Antagonistic interactions between honey bee bacterial symbionts and implications for disease

Jay D Evans 1,, Tamieka-Nicole Armstrong 1
PMCID: PMC1471774  PMID: 16551367

Abstract

Background

Honey bees, Apis mellifera, face many parasites and pathogens and consequently rely on a diverse set of individual and group-level defenses to prevent disease. One route by which honey bees and other insects might combat disease is through the shielding effects of their microbial symbionts. Bees carry a diverse assemblage of bacteria, very few of which appear to be pathogenic. Here we explore the inhibitory effects of these resident bacteria against the primary bacterial pathogen of honey bees, Paenibacillus larvae.

Results

Here we isolate, culture, and describe by 16S rRNA and protein-coding gene sequences 61 bacterial isolates from honey bee larvae, reflecting a total of 43 distinct bacterial taxa. We culture these bacteria alongside the primary larval pathogen of honey bees, Paenibacillus larvae, and show that many of these isolates severely inhibit the growth of this pathogen. Accordingly, symbiotic bacteria including those described here are plausible natural antagonists toward this widespread pathogen.

Conclusion

The results suggest a tradeoff in social insect colonies between the maintenance of potentially beneficial bacterial symbionts and deterrence at the individual and colony level of pathogenic species. They also provide a novel mechanism for recently described social components behind disease resistance in insect colonies, and point toward a potential control strategy for an important bee disease.

Background

Insects, like many eukaryotes, can be strongly affected by the microbes they harbor. Bacterial associates of insects are implicated in the degradation of plant materials and other foods, regulation of pH, synthesis of vitamins and, in relatively rare cases, induction of disease [1]. Insect-bacteria associations range from facultative short-term interactions to highly codependent symbioses [2]. Social insects provide unique resources for microbial symbionts, thanks to the high density of individuals within colonies, sharing of food and other resources, and the coexistence of colony members from multiple generations. Not surprisingly then, symbioses between social insect species and microbial species are common and often highly coevolved. Many species of termites and ants, for example, are obligately tied to specific microbes for their nutritional needs [3-6].

Honey bees, Apis mellifera, support a diverse microbial biome [7]. Recent surveys from adult bees indicate the presence of dozens of bacterial taxa, ranging from gram-positive bacteria to alpha-, beta-, and gamma-proteobacteria [7,8]. While a few of these bacterial species are clearly pathogenic, most have never been associated with honey bee disease and their impacts on each other and their honey bee hosts are unknown.
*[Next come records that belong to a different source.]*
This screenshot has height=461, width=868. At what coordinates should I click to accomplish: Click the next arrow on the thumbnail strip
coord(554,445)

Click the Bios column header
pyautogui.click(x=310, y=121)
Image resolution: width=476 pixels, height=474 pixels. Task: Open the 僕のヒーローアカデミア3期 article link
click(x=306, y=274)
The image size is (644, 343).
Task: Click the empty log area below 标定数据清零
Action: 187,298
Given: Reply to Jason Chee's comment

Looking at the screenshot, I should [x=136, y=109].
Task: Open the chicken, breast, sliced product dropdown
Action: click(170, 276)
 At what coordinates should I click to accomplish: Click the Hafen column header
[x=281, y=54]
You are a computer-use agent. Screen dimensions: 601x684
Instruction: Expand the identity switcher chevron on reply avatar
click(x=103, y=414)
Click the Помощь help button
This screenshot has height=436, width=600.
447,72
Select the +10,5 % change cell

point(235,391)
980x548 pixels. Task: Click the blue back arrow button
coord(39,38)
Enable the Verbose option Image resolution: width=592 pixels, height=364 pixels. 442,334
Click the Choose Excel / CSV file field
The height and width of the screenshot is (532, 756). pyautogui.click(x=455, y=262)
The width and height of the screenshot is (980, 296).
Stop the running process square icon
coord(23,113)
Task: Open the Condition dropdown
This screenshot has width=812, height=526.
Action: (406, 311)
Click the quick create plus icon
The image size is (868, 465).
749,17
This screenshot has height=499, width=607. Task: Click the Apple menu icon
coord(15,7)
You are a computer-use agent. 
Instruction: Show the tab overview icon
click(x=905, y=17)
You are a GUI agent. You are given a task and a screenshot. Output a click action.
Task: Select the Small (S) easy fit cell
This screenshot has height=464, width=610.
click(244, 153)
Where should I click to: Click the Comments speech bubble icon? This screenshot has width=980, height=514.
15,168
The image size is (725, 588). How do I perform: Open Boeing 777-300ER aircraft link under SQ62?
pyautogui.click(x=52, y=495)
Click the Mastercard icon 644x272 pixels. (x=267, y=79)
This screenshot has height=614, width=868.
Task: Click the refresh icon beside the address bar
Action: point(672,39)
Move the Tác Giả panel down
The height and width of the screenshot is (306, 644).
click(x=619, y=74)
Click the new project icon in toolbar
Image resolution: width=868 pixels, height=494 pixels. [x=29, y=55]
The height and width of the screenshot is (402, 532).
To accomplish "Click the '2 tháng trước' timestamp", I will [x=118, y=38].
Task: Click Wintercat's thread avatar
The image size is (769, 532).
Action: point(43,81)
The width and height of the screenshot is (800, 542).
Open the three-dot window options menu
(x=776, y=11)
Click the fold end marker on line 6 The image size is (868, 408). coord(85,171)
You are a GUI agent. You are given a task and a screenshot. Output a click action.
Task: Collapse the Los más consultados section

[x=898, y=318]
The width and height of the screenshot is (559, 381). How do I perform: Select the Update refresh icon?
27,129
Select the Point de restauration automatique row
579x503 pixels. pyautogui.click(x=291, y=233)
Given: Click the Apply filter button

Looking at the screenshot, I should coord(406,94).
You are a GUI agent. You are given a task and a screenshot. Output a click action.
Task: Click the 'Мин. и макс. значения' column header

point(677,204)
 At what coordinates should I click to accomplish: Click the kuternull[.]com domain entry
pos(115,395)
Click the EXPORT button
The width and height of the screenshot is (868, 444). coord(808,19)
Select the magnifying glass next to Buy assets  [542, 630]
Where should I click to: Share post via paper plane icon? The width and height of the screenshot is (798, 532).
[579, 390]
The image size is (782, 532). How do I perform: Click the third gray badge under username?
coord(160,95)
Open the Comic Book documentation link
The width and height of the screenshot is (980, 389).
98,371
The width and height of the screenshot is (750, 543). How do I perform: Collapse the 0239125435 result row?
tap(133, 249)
Now is an ideal time to explore the diversity of insect endosymbiotic bacteria. First, an immense library of sequence data for 16S rRNA loci and other robust markers allows the precise identification of many associated species, even those that resist cultivation [9]. Over 200,000 bacterial entries exist currently for 16S rRNA, and 16S sequences can place most surveyed bacterial taxa securely into genera, if not species. Additionally, genomic studies of diverse bacterial species allow new insights into the mechanisms of maintenance and growth for these microbes as well as their potential impacts on the health of their insect hosts [10-12]. Finally, recent community-level surveys of bacterial diversity across different arthropods [13-18] allow a comparative approach toward understanding roles played by bacteria during different host life stages, and in different organs of the body.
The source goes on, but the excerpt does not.